N 節點 AD FS 增強型連結模式網域中的 AD FS 設定會覆寫新連結 vCenter Server上的任何現有 AD FS 設定。
- 將新 vCenter Server的所有重新導向 URI 新增至 AD FS 中現有的已設定 OAuth 應用程式群組。
- 從增強型連結模式 AD FS 組態取消連結 vCenter Server
-
高層級步驟:
- (必要條件) 在 N 節點 vCenter Server增強型連結模式組態上設定 AD FS。
- 解除登錄 N 節點組態中的其中一部 vCenter Server主機並將其重新指向至新網域,以將該主機從 N 節點組態取消連結。
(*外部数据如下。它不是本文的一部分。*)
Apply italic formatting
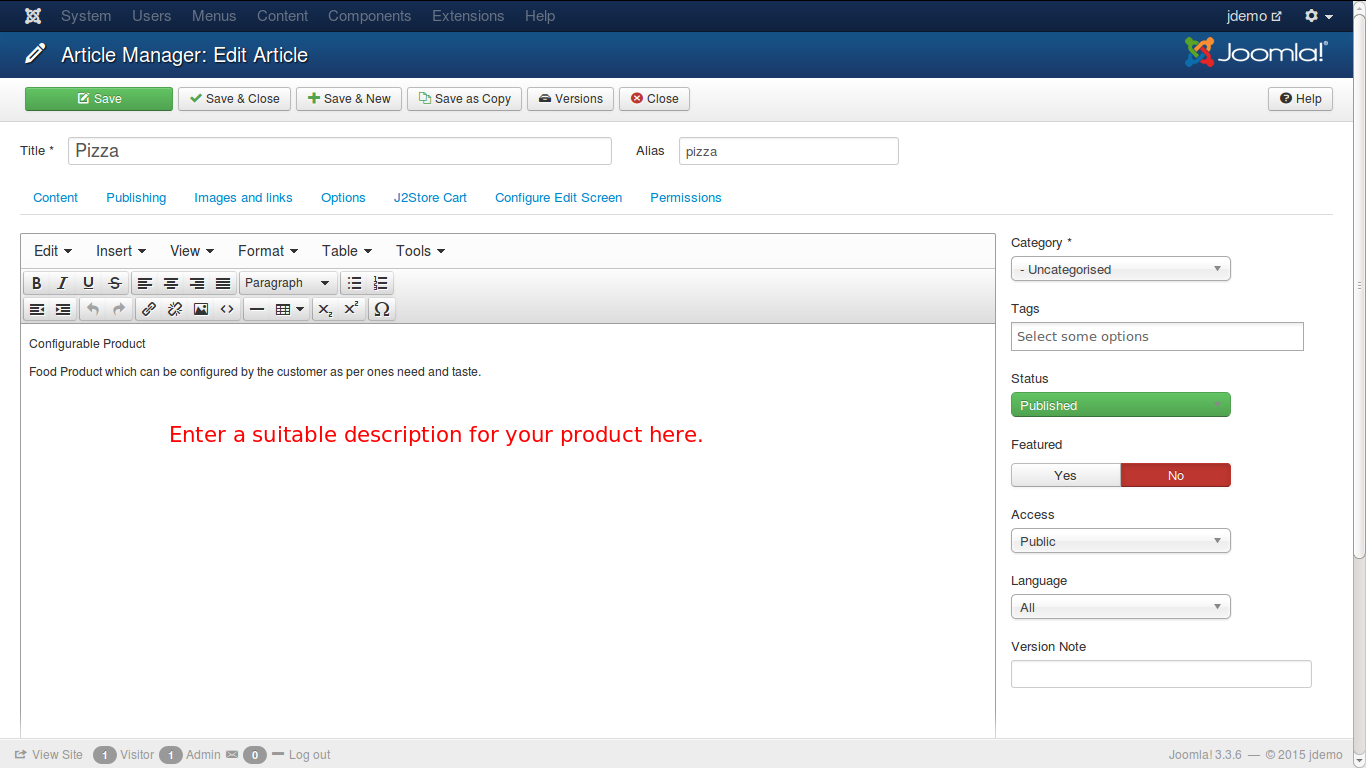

- 網域重新指向程序不會保留 SSO 設定,因此未連結的vCenter Server節點上的所有 AD FS 設定都會還原並遺失。若要繼續在此 vCenter Server未連結的節點上使用 AD FS,您必須從頭開始重新設定 AD FS,或者必須將 vCenter Server 重新連結至已設定 AD FS 的增強型連結模式組態。